EXERCISE BRIEF =
In the copy, keep every record exact and leave out all images.

== DATA UNDER STUDY ==

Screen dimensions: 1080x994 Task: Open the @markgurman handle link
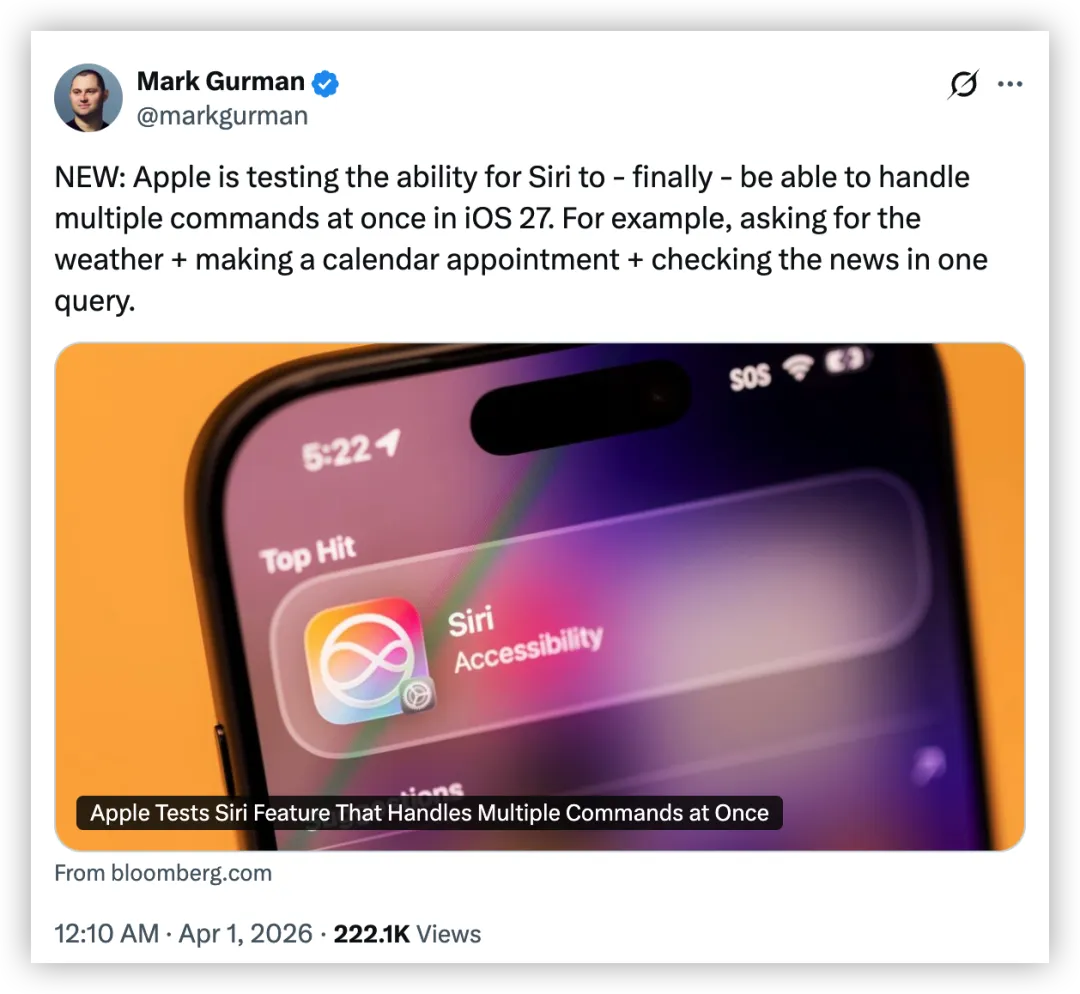pyautogui.click(x=222, y=116)
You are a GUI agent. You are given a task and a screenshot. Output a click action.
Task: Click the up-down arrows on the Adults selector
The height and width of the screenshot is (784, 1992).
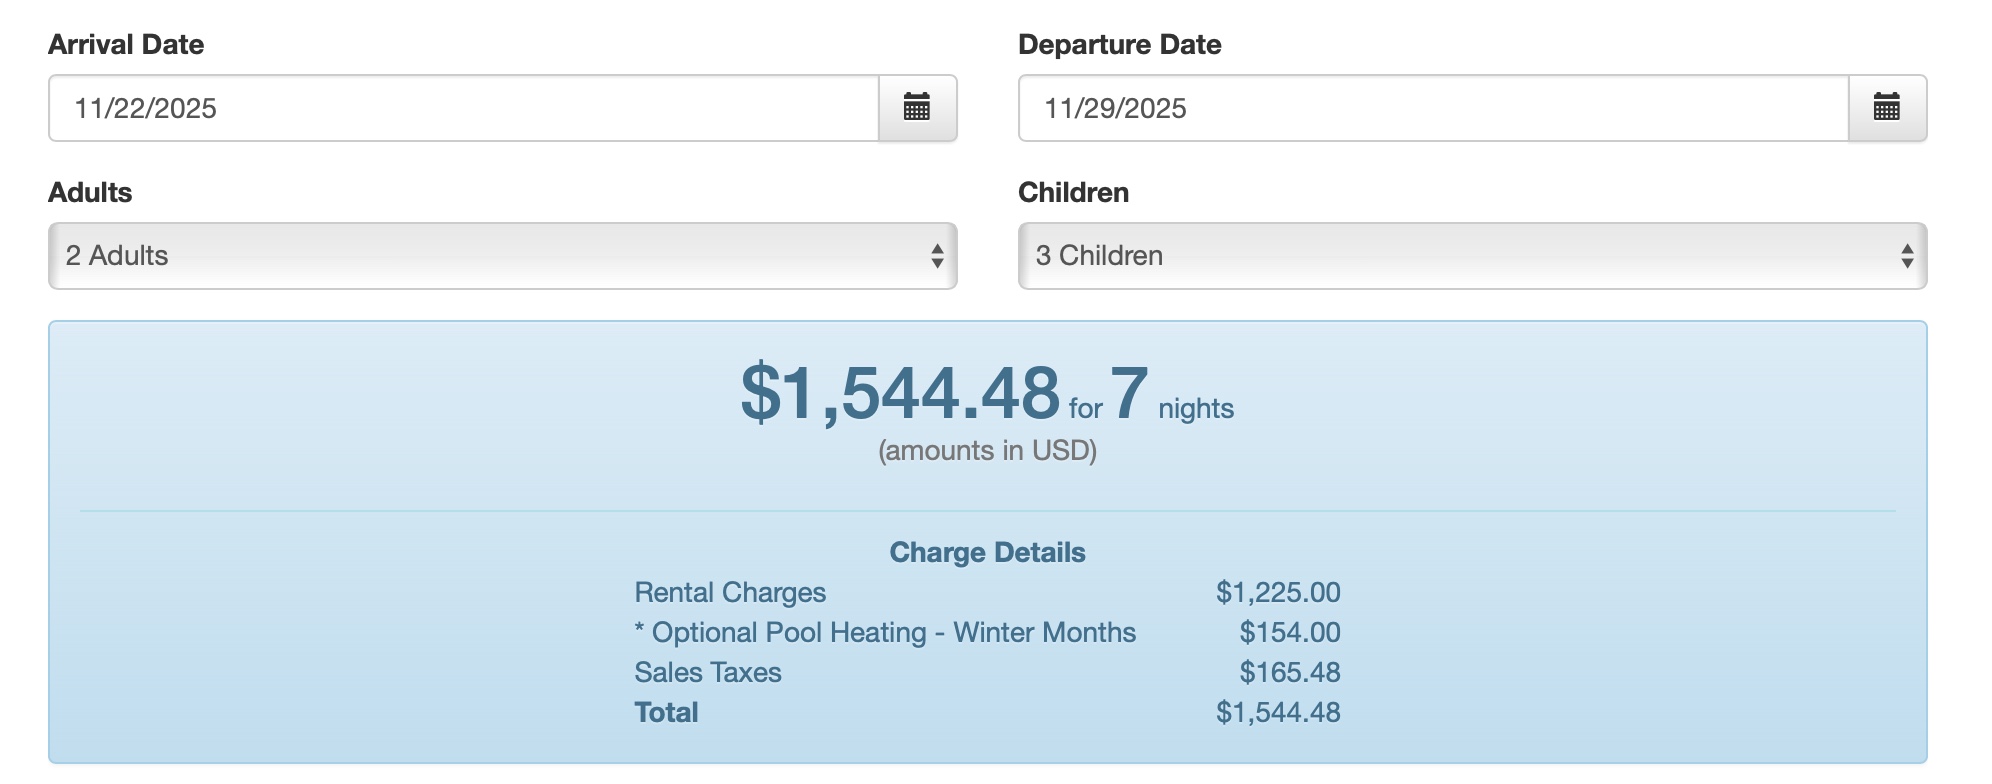(937, 256)
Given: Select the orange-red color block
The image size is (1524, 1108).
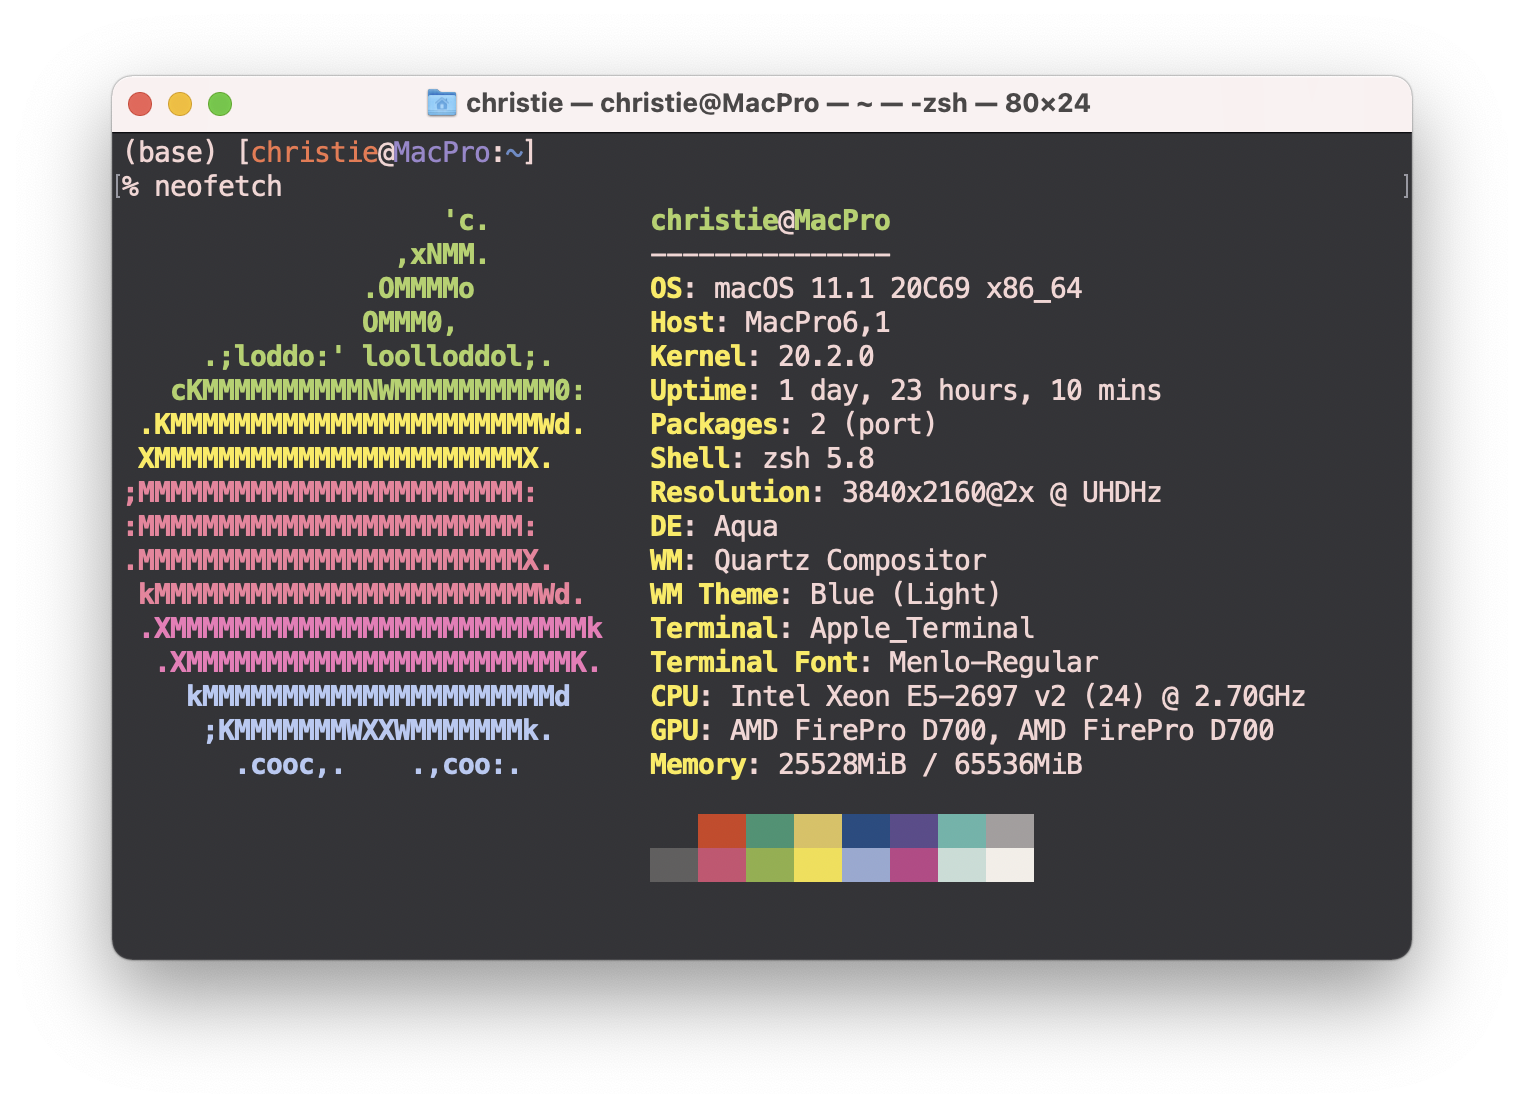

===

SOLUTION FOR THIS TASK =
Screen dimensions: 1080x994 Task: Open the @markgurman handle link
pyautogui.click(x=222, y=116)
You are a GUI agent. You are given a task and a screenshot. Output a click action.
Task: Click the up-down arrows on the Adults selector
The height and width of the screenshot is (784, 1992).
(937, 256)
Given: Select the orange-red color block
The image size is (1524, 1108).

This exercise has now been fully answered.